══ Exercise input

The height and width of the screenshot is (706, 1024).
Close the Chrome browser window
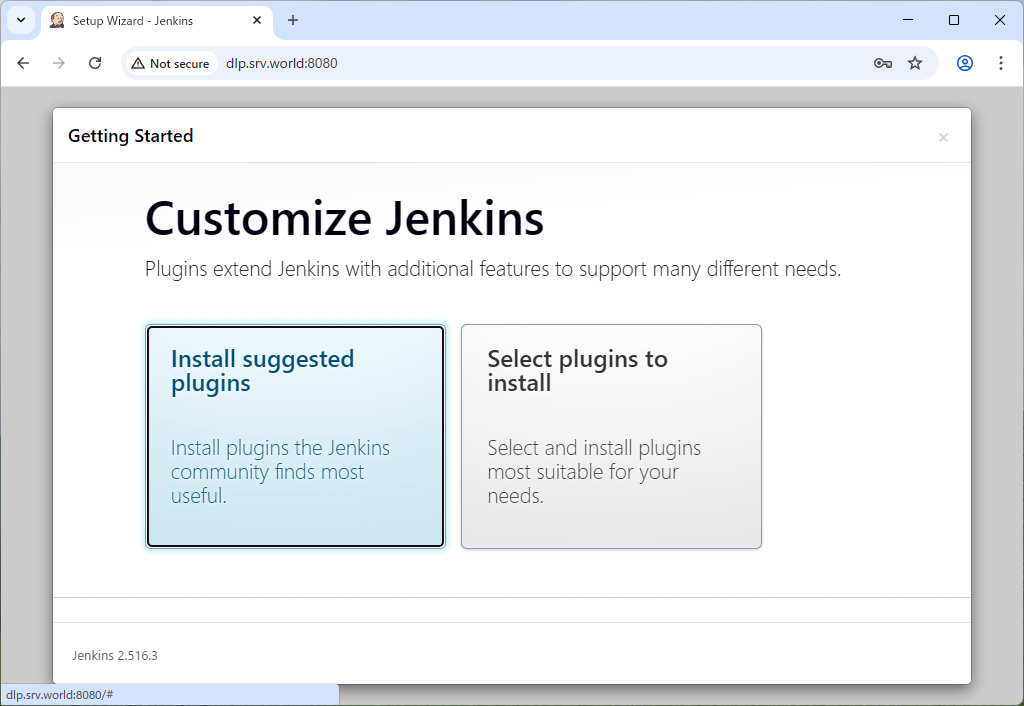point(1000,20)
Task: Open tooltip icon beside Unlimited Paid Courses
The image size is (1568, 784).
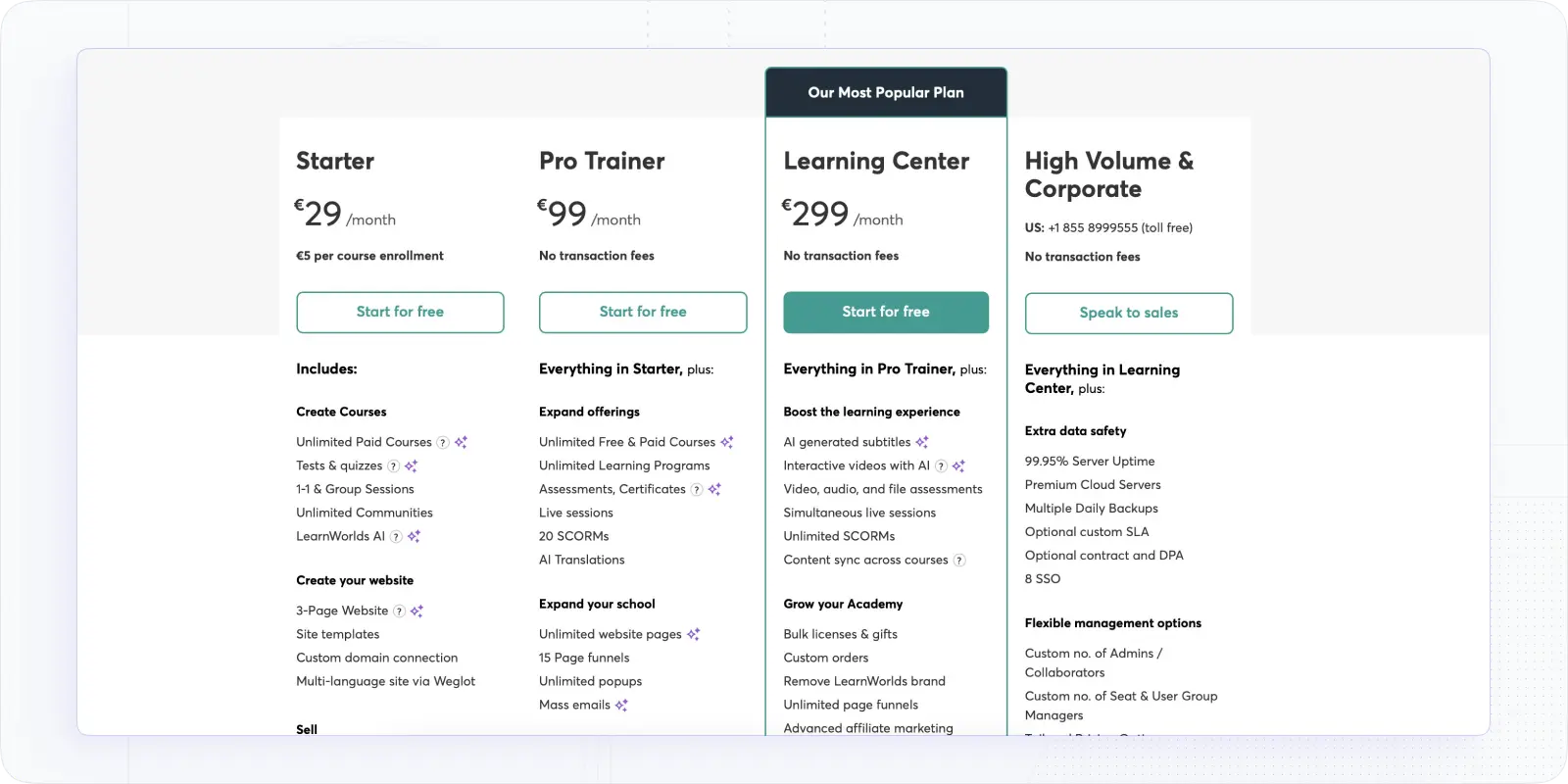Action: click(x=442, y=442)
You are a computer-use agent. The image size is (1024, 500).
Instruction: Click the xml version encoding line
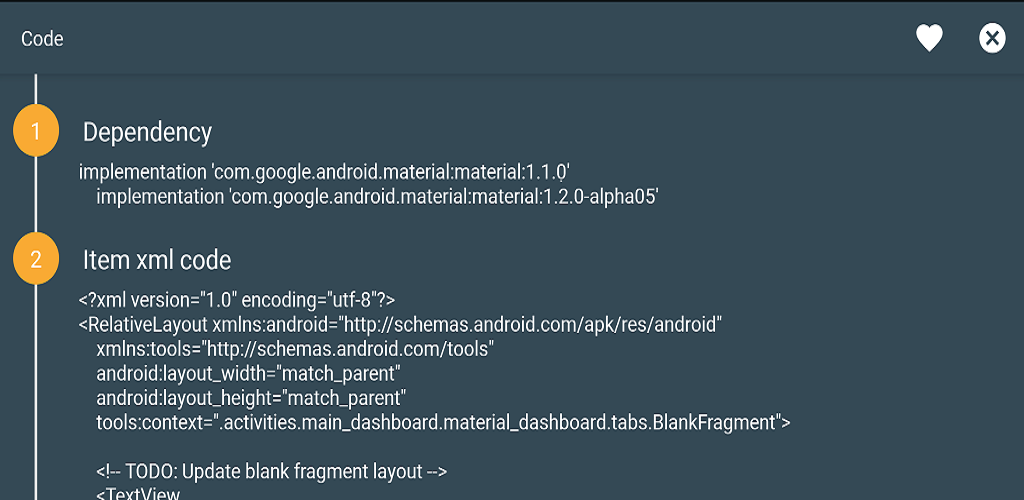tap(237, 300)
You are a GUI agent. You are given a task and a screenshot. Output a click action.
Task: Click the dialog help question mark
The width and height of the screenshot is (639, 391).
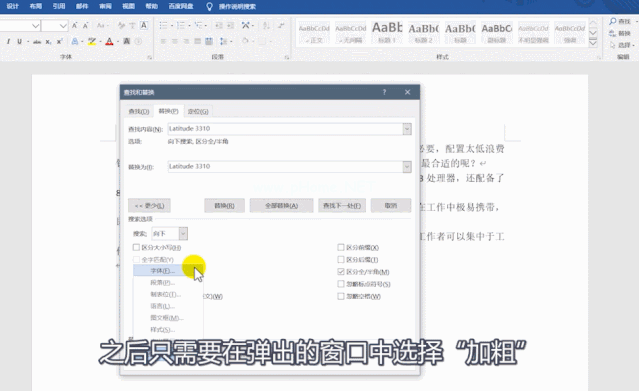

════

# [What this task involves]
Each record is to be written out exactly. No picture goes in.

# [Solution to this problem]
The height and width of the screenshot is (706, 1024).
Close the Chrome browser window
point(1000,20)
Task: Open tooltip icon beside Unlimited Paid Courses
The image size is (1568, 784).
Action: click(x=442, y=442)
You are a computer-use agent. The image size is (1024, 500).
Instruction: Click the xml version encoding line
tap(237, 300)
You are a GUI agent. You are given a task and a screenshot. Output a click action.
Task: Click the dialog help question mark
The width and height of the screenshot is (639, 391).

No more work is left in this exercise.